Monetäre Inflation entsteht durch expansive Maßnahmen der Zentralbank, die das Geldangebot in der Wirtschaft erhöhen. Dies kann beispielsweise durch das Senken von Zinssätzen, das Kaufen von Staatsanleihen oder das direkte Drucken von Geld geschehen. Durch die Erhöhung der Geldmenge verliert jede Währungseinheit relativ gesehen an Wert, was sich in höheren Preisen für Waren und Dienstleistungen niederschlagen kann. Das Hauptziel solcher Maßnahmen ist oft, die Wirtschaft zu stimulieren, insbesondere in Zeiten einer Rezession oder wirtschaftlichen Stagnation.

Fiskalische Inflation hingegen resultiert aus der Ausgabenpolitik der Regierung. Wenn eine Regierung mehr Geld ausgibt, als sie durch Steuern einnimmt, kann dies die Gesamtnachfrage in der Wirtschaft erhöhen. Diese erhöhte Nachfrage kann, wenn sie das Angebot übersteigt, ebenfalls zu einem Anstieg der Preise führen. Regierungen können zusätzliche Ausgaben finanzieren, indem sie Schulden aufnehmen oder Steuern erhöhen, was wiederum unterschiedliche Auswirkungen auf die Inflation haben kann.
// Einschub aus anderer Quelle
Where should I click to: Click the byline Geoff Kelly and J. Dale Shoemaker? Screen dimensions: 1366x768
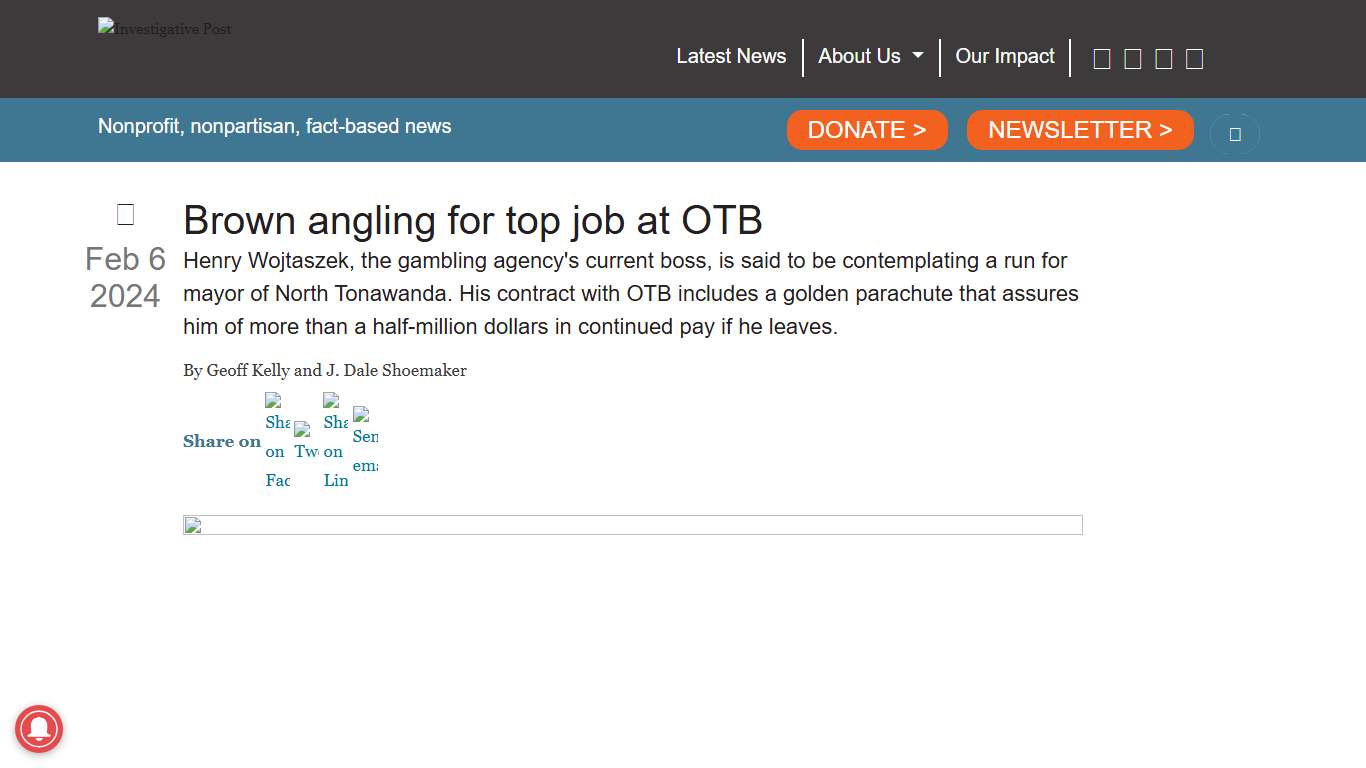tap(325, 371)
Es ist zu beachten, dass fiskalische Inflation fast immer in Verbindung mit monetärer Inflation stattfindet. Ohne monetäre Inflation ist eine fiskalische Inflation auf Dauer nicht durchzuhalten, weil die Mittel für die fiskalische Inflation dann der Wirtschaft zunächst entzogen werden müssen. Das wiederum bedeutet, dass es bei isolierter fiskalischer Inflation zu keiner zusätzlichen gesamtwirtschaftlichen Nachfrage kommt, sondern zu einem Ersetzen privater durch staatliche Nachfrage. Das sorgt zwar für zahlreiche Probleme, wird jedoch im Bereich der gesamtwirtschaftlichen Inflation nur geringe Veränderungen auslösen.